Automated webscraping, timeseries database & dashboard.
Deployed in a docker-compose environment.
1 Credit Master project.
Build service Retrieve data from web (Scrapping, API, downloads) [Python, BeautifulSoup, Requests, Selenium]Store data in database ([InfluxDB] for time series, [Prometheus] for Monitoring)Create Dashboard to display data [Grafana]Deploy application via docker-compose.(Optionaly on continously running machine Chromebox)
Download files: https://www.pegelonline.wsv.de/webservices/files (Temp & waterlevel)
Page content: https://pegel.bonn.de/php/rheinpegel.php (waterlevel)
xx.11.22 - Started project
- Researched websites for Rhein waterlevel data
- Included Selenium & BeatuifulSoup Webscraping
- 4 hours
01.12.22 - Added jupyternotebook
- Finished scrapper
- Researched influxDB Timeseries Database
- 4 hours
02.12.22 - Added influxDB write from pandas Dataframe
- Refactored jupyternotebook
- Investigated scheduled python task: Advanced Python Scheduler
Source: https://apscheduler.readthedocs.io/en/3.x/userguide.html
- Added logging. INFO/WARNING, FORMATER
Source: https://stackoverflow.com/questions/16757578/what-is-pythons-default-logging-formatter
- Added headless Chromedriver to python. Required for running Selenium inside docker-container.

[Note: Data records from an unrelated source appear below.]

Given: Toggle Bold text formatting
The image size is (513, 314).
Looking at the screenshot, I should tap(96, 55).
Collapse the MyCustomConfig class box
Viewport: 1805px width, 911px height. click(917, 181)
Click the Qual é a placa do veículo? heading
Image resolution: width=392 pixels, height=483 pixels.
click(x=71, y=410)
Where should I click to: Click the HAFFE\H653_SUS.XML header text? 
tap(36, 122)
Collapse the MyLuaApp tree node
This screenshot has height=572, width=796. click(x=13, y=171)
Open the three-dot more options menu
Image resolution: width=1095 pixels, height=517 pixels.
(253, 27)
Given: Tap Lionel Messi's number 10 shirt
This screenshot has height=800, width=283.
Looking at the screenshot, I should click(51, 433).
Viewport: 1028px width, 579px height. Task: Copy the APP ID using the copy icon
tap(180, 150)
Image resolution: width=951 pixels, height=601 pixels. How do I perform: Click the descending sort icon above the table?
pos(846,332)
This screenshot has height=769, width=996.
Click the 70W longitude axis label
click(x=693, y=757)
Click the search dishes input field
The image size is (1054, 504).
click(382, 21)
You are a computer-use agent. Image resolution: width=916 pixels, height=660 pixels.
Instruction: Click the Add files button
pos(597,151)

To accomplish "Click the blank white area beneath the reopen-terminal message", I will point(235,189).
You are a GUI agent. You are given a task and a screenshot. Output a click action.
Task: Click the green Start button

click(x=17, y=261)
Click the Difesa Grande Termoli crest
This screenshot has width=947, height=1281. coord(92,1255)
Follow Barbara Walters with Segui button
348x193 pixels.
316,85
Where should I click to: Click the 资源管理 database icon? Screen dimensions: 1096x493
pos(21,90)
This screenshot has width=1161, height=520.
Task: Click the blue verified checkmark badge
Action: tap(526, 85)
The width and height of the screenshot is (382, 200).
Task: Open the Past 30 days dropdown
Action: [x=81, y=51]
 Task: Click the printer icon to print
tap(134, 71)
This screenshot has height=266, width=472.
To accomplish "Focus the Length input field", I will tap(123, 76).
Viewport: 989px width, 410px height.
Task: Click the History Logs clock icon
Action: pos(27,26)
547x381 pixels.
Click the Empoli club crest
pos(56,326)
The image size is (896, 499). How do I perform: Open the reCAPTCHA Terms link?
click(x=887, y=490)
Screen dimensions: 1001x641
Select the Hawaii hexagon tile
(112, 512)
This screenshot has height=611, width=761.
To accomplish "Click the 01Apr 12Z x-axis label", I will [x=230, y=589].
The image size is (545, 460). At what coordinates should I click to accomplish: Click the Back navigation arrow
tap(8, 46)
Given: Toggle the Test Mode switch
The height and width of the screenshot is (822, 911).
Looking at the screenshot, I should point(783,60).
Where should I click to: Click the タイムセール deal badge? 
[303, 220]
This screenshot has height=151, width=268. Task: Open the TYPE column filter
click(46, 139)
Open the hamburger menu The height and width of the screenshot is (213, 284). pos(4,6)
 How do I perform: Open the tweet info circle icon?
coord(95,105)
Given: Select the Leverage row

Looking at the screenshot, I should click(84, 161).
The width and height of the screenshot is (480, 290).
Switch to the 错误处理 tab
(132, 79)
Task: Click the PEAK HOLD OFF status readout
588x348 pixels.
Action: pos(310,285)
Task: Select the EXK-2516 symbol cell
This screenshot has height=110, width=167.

Window settings window size was important somehow.
Source: https://www.geeksforgeeks.org/driving-headless-chrome-with-python/
- Added Chromedriver-version handling in Dockerfile.
- Added .dockerignore for smaller Build Context
- docker-compose added and scraper + influxdb works.
- 7 hours
05.12.22 - Tried monitoring/ docker-compose file. Grafana/Prometheus/node-exporter.
Prometheus Error: ts=2022-12-05T17:23:46.631Z caller=dedupe.go:112 component=remote level=warn remote_name=37e61e
url=grafana msg="Failed to send batch, retrying" err="Post \"grafana\": unsupported protocol scheme \"\""
22.12.22 - Error: raise NewConnectionError(
| urllib3.exceptions.NewConnectionError: <urllib3.connection.HTTPConnection object at 0x7f7f1ef17ac0>: Failed to establish a new connection: [Errno -3] Temporary failure in name resolution
Write api cannot find influxdb...somehow. Localhost was accessible.
Library functinon changed. So i had to add type cast to int.
- Made grafana work for exported prometheus metrics. But grafana actually imports metrics from prometheus. Prometheus push still fails.
28.12.2022 - Prometheus vs influxDB : Pull-Based / Push-Based System.
- Combined monitoring with scraping docker-compose.
- Integrated influxDB Dashboard into Grafana
- Solved grafana file permission problems.
- Grafana credentials are in plaintext inside prometheus.yaml. How to import these env files into yaml file?
- Deploy on Chromebox and Monitor Chromebox Resources
- Alternatively use selenium standalone images https://github.com/SeleniumHQ/docker-selenium
- Add env-variables & conditionals for logging levels
- Check chromedriver compatibility
- Best practise to load .env variables into Docker Image
- ngrok-reverseproxy mit cloudflare-api. (Schwierigkeiten mit der Implementierung in .js)